• Using the information
a) From the resilience passage, copy verbatim the part that begins with the words containing "I want now to" and ends with "away from it.".
b) Answer these questions from the resilience passage:
(i) Which newspaper published the article on building resilience in children?
(ii) According to the advice, what should parents not jump in to do?
(iii) What name is given to the evil, external force that people believe causes their unhappiness?

• Source passage

========================================

Teaching children resilience

An article in The Times gives good advice on building resilience in children.

Teaching children resilienceThe basic idea is that parents shouldn’t jump in to remove stress from their offspring. Instead they should normalise their experiences, teach them to tolerate discomfort, and stand alongside them while they practice problem-solving with the child. All good advice. 

Adults can learn resilience too

I want now to extend this advice to adults. For it seems to me that many people do not have this basic art of resilience.

Too often people react to their unwanted experiences with anxiety, rage, frustration, avoidance and self-pity. Most likely because they were brought up to believe that a) bad things should not happen to people, b) that their unhappiness is caused by an evil, external force called ‘stress’, and c) that the appropriate response to ‘stress’ is to run away from it.

========================================

• Listed records

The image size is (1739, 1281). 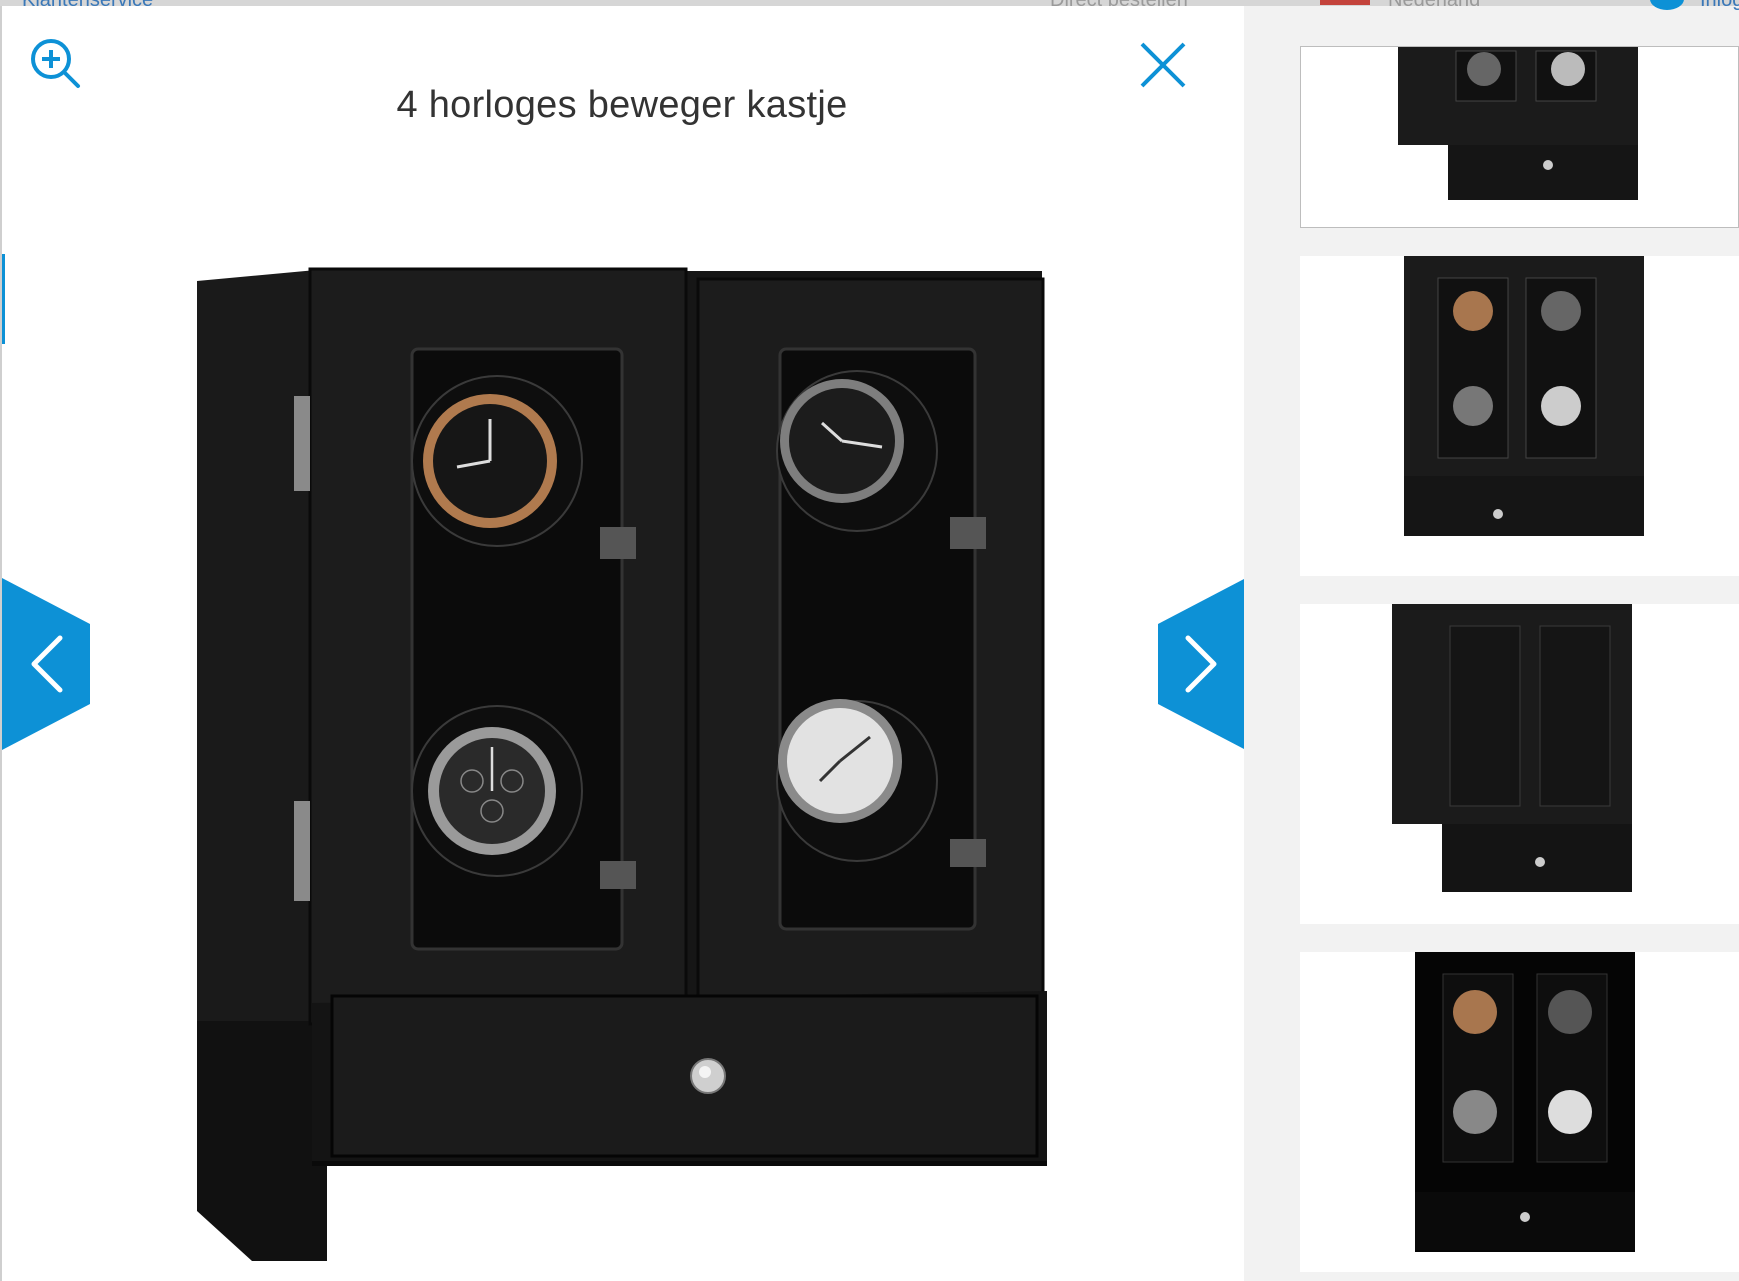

========================================

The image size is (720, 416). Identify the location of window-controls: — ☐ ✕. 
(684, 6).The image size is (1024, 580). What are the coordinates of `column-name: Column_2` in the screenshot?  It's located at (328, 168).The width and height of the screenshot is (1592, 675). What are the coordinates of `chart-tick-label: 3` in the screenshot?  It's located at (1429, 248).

========================================

• Answers to the problems
a)
I want now to extend this advice to adults. For it seems to me that many people do not have this basic art of resilience.

Too often people react to their unwanted experiences with anxiety, rage, frustration, avoidance and self-pity. Most likely because they were brought up to believe that a) bad things should not happen to people, b) that their unhappiness is caused by an evil, external force called ‘stress’, and c) that the appropriate response to ‘stress’ is to run away from it.

b)
(i) The Times
(ii) Remove stress from their offspring
(iii) Stress